> _WHAT YOU ARE ASKED TO DO_:
Word for word, transcribe all the entries shown below.

> _GIVEN ENTRIES_:

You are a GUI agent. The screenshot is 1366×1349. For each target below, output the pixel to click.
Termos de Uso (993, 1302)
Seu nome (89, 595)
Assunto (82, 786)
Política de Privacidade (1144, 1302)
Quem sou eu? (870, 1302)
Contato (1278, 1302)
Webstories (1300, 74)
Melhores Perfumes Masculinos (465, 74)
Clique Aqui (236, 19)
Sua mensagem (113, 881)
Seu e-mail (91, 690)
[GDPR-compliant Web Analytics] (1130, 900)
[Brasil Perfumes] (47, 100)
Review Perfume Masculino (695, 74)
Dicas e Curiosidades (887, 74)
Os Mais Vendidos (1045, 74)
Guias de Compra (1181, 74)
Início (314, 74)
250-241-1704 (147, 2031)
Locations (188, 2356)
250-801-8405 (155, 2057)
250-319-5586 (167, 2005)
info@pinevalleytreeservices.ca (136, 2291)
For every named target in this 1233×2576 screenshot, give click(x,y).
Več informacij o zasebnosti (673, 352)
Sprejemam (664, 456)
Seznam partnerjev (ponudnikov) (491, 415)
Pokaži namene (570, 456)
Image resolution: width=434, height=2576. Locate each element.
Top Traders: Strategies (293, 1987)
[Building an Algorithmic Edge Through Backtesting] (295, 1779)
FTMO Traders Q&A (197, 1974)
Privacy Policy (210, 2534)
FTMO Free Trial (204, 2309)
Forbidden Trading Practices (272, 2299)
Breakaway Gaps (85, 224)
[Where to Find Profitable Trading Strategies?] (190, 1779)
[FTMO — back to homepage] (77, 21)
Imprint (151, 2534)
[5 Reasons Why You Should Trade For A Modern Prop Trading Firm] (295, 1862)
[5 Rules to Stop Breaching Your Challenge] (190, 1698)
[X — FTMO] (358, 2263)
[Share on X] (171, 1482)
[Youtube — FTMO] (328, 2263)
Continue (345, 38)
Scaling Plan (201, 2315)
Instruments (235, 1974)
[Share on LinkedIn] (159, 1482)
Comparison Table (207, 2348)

> _SOLUTION TO THIS TASK_:
You are a GUI agent. The screenshot is 1366×1349. For each target below, output the pixel to click.
Termos de Uso (993, 1302)
Seu nome (89, 595)
Assunto (82, 786)
Política de Privacidade (1144, 1302)
Quem sou eu? (870, 1302)
Contato (1278, 1302)
Webstories (1300, 74)
Melhores Perfumes Masculinos (465, 74)
Clique Aqui (236, 19)
Sua mensagem (113, 881)
Seu e-mail (91, 690)
[GDPR-compliant Web Analytics] (1130, 900)
[Brasil Perfumes] (47, 100)
Review Perfume Masculino (695, 74)
Dicas e Curiosidades (887, 74)
Os Mais Vendidos (1045, 74)
Guias de Compra (1181, 74)
Início (314, 74)
250-241-1704 (147, 2031)
Locations (188, 2356)
250-801-8405 (155, 2057)
250-319-5586 (167, 2005)
info@pinevalleytreeservices.ca (136, 2291)
For every named target in this 1233×2576 screenshot, give click(x,y).
Več informacij o zasebnosti (673, 352)
Sprejemam (664, 456)
Seznam partnerjev (ponudnikov) (491, 415)
Pokaži namene (570, 456)
Image resolution: width=434, height=2576. Locate each element.
Top Traders: Strategies (293, 1987)
[Building an Algorithmic Edge Through Backtesting] (295, 1779)
FTMO Traders Q&A (197, 1974)
Privacy Policy (210, 2534)
FTMO Free Trial (204, 2309)
Forbidden Trading Practices (272, 2299)
Breakaway Gaps (85, 224)
[Where to Find Profitable Trading Strategies?] (190, 1779)
[FTMO — back to homepage] (77, 21)
Imprint (151, 2534)
[5 Reasons Why You Should Trade For A Modern Prop Trading Firm] (295, 1862)
[5 Rules to Stop Breaching Your Challenge] (190, 1698)
[X — FTMO] (358, 2263)
[Share on X] (171, 1482)
[Youtube — FTMO] (328, 2263)
Continue (345, 38)
Scaling Plan (201, 2315)
Instruments (235, 1974)
[Share on LinkedIn] (159, 1482)
Comparison Table (207, 2348)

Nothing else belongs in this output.